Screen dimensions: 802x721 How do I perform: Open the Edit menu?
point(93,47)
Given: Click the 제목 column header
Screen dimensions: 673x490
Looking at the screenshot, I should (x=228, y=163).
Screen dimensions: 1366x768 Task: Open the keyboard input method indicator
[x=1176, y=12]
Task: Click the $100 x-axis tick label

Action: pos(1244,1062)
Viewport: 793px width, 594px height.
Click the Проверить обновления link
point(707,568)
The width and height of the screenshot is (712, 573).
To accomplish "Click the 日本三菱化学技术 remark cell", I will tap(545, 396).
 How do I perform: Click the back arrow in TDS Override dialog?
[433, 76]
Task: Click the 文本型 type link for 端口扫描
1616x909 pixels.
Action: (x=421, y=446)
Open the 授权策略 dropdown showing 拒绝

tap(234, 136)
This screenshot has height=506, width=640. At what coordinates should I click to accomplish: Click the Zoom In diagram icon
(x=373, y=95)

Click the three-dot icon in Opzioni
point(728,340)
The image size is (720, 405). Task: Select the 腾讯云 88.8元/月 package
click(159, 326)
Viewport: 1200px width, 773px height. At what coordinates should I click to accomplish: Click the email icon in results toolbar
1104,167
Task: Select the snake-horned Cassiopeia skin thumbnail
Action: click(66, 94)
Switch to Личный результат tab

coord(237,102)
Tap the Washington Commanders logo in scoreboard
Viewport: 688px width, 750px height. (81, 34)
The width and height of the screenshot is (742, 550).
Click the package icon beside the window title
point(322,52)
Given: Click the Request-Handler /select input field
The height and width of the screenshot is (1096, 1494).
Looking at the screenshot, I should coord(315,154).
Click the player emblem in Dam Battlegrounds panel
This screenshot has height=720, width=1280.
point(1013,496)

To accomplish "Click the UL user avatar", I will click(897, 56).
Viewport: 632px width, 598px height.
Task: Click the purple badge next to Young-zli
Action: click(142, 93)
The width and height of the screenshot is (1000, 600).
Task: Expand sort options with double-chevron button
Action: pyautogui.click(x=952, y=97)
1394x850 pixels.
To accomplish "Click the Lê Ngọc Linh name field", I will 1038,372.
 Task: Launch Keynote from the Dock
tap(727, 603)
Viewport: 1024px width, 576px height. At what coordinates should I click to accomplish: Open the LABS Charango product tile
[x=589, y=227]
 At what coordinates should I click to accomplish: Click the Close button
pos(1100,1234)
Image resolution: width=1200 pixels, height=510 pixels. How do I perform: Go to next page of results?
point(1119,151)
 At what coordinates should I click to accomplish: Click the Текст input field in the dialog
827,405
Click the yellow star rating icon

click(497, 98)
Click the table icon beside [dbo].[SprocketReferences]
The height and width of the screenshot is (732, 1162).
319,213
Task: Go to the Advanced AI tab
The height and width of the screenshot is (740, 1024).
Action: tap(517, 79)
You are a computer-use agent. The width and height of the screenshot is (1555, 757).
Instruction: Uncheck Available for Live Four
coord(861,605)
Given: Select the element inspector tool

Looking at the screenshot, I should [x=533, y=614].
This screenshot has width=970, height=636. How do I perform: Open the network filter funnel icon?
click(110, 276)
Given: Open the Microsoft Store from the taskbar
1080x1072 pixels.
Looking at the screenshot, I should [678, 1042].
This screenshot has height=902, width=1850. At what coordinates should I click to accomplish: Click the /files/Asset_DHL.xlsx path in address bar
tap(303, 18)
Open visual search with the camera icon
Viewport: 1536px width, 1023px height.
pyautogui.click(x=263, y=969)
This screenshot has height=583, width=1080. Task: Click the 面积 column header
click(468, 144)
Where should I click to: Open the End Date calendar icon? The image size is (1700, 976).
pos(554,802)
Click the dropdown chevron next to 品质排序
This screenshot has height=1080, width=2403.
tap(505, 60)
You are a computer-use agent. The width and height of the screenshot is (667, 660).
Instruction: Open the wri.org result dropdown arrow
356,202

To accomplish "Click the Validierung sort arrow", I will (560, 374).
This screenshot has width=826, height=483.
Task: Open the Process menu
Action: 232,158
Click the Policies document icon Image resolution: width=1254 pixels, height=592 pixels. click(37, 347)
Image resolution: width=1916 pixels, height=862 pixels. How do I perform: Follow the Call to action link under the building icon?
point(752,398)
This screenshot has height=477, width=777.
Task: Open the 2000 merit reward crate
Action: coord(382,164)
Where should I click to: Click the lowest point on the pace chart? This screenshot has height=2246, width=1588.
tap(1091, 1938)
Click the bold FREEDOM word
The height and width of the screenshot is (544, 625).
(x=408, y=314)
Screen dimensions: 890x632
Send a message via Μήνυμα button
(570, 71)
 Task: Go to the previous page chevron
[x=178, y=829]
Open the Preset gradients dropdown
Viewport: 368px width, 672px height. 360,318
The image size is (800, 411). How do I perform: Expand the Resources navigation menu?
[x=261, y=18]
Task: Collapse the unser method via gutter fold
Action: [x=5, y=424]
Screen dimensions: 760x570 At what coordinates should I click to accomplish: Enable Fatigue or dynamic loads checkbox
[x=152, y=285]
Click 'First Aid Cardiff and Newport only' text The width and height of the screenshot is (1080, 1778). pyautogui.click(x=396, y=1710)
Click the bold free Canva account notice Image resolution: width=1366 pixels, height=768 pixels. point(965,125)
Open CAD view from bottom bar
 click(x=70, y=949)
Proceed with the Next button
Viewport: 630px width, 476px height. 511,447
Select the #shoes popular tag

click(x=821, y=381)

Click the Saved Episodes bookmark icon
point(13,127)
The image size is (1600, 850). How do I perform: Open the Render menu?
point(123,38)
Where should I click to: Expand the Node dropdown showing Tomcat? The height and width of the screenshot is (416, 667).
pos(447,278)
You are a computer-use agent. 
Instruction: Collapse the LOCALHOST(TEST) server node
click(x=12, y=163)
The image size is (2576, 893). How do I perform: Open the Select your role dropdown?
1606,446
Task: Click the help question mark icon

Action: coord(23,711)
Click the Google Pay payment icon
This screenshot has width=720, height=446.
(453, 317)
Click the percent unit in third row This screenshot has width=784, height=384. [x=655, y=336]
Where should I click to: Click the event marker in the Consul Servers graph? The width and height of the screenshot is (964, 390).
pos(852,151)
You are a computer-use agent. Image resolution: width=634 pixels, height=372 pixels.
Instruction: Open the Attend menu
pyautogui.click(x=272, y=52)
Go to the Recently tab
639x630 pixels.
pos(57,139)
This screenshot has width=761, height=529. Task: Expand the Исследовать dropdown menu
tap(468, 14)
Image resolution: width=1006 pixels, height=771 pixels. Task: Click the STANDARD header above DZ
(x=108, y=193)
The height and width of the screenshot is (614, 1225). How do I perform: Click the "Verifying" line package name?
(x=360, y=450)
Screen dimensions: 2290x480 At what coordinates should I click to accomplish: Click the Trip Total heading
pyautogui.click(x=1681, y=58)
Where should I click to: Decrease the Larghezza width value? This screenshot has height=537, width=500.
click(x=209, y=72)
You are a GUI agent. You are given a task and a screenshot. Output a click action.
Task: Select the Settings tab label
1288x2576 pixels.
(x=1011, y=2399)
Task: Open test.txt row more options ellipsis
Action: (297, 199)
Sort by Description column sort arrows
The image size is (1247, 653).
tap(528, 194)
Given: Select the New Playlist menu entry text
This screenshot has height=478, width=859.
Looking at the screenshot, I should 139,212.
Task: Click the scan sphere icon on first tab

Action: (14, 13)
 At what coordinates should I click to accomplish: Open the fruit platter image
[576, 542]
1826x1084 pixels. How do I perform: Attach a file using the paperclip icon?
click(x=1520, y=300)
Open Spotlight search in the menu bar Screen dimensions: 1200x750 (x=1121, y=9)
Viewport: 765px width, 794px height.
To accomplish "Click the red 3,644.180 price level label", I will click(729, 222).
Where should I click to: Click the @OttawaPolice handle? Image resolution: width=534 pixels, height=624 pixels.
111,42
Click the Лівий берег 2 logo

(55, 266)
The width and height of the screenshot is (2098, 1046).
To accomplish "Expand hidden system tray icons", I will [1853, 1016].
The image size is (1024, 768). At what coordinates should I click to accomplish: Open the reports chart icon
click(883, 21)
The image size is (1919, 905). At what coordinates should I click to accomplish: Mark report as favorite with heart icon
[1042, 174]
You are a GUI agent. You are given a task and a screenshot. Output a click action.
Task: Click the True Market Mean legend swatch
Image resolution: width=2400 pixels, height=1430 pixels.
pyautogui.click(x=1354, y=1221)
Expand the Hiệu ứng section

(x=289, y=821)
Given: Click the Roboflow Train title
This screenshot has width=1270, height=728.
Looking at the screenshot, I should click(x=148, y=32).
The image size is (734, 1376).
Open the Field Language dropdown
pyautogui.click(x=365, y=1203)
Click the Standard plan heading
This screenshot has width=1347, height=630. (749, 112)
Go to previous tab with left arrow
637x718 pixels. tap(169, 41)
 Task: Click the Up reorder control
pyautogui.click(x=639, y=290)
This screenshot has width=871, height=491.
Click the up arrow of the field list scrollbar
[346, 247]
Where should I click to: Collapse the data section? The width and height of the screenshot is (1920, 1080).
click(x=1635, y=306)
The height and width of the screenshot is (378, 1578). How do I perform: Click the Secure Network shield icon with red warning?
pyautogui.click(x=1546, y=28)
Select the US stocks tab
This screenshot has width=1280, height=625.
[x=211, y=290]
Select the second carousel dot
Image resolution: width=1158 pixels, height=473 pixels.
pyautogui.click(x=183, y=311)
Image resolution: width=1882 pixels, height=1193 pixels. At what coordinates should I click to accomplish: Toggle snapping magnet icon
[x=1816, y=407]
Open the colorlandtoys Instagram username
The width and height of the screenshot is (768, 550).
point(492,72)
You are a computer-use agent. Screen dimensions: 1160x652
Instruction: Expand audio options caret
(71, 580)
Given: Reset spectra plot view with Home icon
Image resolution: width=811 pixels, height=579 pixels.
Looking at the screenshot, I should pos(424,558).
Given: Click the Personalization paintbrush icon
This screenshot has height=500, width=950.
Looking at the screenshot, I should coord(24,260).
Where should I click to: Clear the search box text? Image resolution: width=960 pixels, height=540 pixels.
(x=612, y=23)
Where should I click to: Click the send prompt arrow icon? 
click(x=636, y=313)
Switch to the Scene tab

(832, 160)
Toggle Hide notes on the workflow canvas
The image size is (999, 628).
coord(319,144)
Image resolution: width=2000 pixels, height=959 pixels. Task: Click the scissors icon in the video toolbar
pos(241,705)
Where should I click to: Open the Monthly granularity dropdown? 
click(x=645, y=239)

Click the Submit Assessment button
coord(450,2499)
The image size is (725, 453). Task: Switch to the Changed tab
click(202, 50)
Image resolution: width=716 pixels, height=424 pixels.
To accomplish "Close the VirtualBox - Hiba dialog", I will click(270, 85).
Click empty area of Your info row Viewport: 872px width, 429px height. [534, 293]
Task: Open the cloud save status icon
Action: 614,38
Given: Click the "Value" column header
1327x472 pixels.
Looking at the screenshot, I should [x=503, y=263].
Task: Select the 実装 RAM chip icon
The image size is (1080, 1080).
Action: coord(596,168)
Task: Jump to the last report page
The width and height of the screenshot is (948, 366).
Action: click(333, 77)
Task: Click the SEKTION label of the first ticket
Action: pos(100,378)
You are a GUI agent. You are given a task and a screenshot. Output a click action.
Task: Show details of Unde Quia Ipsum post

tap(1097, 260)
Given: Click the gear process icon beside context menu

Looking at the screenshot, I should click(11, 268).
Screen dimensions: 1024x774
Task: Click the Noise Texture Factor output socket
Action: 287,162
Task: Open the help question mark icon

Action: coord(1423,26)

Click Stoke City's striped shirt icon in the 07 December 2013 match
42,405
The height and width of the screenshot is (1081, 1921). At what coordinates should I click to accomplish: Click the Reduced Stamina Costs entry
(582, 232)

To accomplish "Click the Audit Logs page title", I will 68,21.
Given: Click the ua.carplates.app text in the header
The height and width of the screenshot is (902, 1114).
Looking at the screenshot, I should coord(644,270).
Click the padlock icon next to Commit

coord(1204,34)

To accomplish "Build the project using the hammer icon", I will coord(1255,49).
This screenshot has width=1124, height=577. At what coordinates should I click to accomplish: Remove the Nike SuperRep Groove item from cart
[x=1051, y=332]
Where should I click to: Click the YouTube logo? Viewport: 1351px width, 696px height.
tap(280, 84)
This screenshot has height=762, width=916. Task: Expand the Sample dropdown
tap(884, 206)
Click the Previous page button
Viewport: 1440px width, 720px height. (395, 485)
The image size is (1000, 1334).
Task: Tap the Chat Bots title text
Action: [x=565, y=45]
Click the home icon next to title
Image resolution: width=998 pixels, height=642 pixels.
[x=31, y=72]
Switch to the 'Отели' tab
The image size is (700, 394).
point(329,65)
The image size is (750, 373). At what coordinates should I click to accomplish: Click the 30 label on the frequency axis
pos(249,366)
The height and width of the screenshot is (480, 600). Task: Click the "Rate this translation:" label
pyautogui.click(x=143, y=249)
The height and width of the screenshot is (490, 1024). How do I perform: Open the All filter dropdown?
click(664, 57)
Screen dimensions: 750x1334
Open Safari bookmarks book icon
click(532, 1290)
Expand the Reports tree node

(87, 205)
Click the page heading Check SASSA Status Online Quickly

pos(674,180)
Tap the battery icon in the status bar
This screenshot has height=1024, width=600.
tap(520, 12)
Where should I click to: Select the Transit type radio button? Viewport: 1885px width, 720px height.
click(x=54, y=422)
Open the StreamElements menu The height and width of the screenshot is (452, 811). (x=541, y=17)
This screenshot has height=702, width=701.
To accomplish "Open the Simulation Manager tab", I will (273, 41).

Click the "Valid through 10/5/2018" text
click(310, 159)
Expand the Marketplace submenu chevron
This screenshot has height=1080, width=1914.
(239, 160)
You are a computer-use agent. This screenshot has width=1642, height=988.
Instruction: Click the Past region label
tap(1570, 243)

───

#### [Activity]
In the listing above, find the line containing "The width and height of the screenshot is (742, 550)." and the line containing "1394x850 pixels.". Output them and every line between, exactly, and nothing else.

#### [Result of this task]
The width and height of the screenshot is (742, 550).
Click the package icon beside the window title
point(322,52)
Given: Click the Request-Handler /select input field
The height and width of the screenshot is (1096, 1494).
Looking at the screenshot, I should coord(315,154).
Click the player emblem in Dam Battlegrounds panel
This screenshot has height=720, width=1280.
point(1013,496)

To accomplish "Click the UL user avatar", I will click(897, 56).
Viewport: 632px width, 598px height.
Task: Click the purple badge next to Young-zli
Action: click(142, 93)
The width and height of the screenshot is (1000, 600).
Task: Expand sort options with double-chevron button
Action: pyautogui.click(x=952, y=97)
1394x850 pixels.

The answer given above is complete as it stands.